KEY POINTS:
The troubled development of Albany Senior High School has taken a step forward, with commissioners coming back with suggested "significant modifications" of plans.
The recommendations were so detailed they included a request to have a specialist herpetologist mount a salvage operation for lizards before any bush was cleared for the project.
Also in the decision to Minister of Education Chris Carter was moving the planned buildings closer to Albany Highway to protect more bush on the site and increasing the height to 24m in the middle to make up for lost floor space from the suggested removal of a western portion.
It followed a hearing that began in November last year.
The school - held up by the Government as part of a flagship of the new junior high and senior high model - was supposed to open on its permanent site next year, taking about 300 students into their last three years of high school.

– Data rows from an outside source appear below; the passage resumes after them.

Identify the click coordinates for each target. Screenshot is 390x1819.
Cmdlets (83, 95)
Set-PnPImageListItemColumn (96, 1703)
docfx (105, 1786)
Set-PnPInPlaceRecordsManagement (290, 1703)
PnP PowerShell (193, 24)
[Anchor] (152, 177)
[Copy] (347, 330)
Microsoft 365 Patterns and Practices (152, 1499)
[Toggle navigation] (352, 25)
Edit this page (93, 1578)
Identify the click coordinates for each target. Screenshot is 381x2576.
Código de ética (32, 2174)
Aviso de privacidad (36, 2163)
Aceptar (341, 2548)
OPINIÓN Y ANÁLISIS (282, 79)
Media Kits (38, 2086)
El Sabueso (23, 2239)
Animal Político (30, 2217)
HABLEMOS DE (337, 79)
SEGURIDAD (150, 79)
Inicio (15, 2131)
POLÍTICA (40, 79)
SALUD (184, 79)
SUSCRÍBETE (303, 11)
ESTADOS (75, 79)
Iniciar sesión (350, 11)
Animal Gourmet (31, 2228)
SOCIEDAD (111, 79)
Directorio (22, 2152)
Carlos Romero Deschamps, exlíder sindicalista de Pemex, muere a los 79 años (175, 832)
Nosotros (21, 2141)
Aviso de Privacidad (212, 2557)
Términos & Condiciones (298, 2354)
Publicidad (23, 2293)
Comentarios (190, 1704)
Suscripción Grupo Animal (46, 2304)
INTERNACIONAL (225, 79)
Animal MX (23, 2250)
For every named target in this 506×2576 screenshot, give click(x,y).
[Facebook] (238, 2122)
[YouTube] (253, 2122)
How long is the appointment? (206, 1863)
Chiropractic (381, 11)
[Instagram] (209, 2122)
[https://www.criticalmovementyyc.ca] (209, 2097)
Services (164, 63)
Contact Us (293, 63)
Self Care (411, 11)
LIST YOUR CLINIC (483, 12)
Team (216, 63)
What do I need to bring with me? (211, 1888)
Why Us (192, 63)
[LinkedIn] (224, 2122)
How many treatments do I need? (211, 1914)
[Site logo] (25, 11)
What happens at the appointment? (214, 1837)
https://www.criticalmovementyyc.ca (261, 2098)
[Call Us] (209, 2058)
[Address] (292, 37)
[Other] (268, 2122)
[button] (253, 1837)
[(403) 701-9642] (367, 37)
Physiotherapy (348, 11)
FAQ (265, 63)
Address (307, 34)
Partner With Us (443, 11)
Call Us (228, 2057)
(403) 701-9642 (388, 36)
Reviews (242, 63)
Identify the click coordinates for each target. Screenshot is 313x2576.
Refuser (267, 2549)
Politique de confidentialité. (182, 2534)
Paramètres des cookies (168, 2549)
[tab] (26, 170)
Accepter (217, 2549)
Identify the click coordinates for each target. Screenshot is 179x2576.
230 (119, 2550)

But a series of delays will see an "initial campus" of removable buildings open on a section of the junior high site next year, while the permanent senior high school is finished.
The original $47 million for the development - planned on the original site of the first Albany School - was expected to rise significantly.
The senior high's roll is projected to grow to 1500 and aims to cater for the huge growth that saw Albany's population rise from 1400 in 1991 to more than 10,000 in 2006.
North Shore mayor Andrew Williams welcomed the commissioners' decision and described the site of the planned school as "difficult and challenging".
"The level of detailed analysis and re-design shows just how seriously they are taking the need for a senior high school on this site," he said.
Education Minister Chris Carter said the conditions the commissioners put on the use of the site were being worked through by the ministry and the council.
School board of trustees acting chairman Philip Voss said the board was yet to have a formal briefing on the commissioners' recommendations from the ministry.
He said the board was still to form a response to it and it was impossible to know if further delays would result.